- **EXERCISE DIRECTIONS**: How many lines in the entries below contain "Identify"? Answer with the number only.

- **DATA PROVIDED**:
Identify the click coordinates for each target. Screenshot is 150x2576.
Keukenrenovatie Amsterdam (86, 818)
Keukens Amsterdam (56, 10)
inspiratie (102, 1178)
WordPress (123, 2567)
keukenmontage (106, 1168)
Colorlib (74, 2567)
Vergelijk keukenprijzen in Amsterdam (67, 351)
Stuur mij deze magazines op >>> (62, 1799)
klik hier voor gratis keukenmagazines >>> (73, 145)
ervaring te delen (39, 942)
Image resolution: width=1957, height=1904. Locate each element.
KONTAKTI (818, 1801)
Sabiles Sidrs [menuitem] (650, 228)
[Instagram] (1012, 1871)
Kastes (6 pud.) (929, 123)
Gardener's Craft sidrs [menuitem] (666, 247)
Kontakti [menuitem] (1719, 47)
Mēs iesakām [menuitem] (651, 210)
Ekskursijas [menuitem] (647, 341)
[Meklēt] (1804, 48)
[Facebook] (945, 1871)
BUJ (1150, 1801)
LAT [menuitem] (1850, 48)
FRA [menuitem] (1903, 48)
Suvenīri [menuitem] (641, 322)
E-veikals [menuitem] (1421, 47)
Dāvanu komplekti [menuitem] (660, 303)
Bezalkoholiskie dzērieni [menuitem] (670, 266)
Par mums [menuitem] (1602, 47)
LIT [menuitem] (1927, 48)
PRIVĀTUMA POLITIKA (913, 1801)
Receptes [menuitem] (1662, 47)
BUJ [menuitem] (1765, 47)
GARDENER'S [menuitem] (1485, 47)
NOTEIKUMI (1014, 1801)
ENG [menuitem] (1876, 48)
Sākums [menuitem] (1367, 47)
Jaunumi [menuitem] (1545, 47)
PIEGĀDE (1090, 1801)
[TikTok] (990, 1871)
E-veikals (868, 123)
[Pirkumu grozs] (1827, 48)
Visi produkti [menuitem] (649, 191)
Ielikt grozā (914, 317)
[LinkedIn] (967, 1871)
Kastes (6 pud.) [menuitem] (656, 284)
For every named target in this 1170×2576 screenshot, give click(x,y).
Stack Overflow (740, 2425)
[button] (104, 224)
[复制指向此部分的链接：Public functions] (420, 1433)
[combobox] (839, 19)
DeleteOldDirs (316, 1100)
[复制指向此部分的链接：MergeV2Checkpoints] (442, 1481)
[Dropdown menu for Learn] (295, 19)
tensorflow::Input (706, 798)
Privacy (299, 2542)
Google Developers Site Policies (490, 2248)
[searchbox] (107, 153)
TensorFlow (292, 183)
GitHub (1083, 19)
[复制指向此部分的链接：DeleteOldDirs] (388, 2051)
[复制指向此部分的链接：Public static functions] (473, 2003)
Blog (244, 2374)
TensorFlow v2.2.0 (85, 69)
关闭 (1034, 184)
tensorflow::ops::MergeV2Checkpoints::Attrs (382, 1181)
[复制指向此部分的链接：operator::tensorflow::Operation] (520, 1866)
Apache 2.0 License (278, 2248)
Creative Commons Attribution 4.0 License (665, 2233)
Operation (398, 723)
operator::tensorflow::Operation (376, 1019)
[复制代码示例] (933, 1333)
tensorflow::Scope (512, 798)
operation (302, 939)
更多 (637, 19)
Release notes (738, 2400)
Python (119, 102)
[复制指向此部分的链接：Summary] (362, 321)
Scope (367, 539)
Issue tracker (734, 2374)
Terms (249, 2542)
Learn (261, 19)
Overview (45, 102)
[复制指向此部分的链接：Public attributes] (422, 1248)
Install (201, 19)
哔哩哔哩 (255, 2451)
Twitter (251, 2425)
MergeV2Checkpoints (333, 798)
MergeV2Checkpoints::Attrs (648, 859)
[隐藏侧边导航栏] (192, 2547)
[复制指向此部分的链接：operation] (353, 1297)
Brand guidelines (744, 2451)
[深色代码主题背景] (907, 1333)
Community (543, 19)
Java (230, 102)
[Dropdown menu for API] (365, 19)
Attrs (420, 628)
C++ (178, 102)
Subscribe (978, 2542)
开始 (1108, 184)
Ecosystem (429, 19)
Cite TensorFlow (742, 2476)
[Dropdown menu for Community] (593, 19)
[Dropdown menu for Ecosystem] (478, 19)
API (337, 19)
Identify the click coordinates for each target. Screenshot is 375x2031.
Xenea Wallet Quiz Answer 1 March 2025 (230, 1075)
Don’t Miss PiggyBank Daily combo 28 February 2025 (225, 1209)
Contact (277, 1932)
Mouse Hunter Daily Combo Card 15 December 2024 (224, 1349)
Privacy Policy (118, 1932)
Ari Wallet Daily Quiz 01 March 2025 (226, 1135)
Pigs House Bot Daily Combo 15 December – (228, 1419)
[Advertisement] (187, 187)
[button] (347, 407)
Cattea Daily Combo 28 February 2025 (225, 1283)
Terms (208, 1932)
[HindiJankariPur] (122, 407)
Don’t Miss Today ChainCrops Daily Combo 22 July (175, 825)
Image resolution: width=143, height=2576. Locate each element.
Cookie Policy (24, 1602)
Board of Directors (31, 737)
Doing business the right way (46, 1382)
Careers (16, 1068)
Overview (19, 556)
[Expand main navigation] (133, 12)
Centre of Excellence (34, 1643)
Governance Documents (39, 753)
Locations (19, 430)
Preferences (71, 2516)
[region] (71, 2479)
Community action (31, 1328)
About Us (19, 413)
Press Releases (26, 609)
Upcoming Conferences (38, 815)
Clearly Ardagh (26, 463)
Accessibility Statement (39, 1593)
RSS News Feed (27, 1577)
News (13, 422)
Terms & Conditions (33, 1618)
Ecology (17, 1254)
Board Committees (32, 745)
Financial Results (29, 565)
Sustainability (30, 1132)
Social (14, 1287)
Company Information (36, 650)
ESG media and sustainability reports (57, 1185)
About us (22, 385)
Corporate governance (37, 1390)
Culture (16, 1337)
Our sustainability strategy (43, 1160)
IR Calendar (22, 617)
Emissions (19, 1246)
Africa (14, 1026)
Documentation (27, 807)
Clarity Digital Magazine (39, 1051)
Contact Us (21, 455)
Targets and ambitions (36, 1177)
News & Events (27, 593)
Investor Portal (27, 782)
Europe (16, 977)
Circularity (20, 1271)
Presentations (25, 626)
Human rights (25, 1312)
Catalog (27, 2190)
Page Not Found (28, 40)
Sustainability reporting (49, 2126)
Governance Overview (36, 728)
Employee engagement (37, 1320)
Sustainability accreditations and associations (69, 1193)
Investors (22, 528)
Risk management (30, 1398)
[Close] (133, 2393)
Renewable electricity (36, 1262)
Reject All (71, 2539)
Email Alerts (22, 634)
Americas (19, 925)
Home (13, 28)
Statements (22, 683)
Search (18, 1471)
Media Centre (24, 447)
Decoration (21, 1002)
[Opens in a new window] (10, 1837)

- **ANSWER**: 2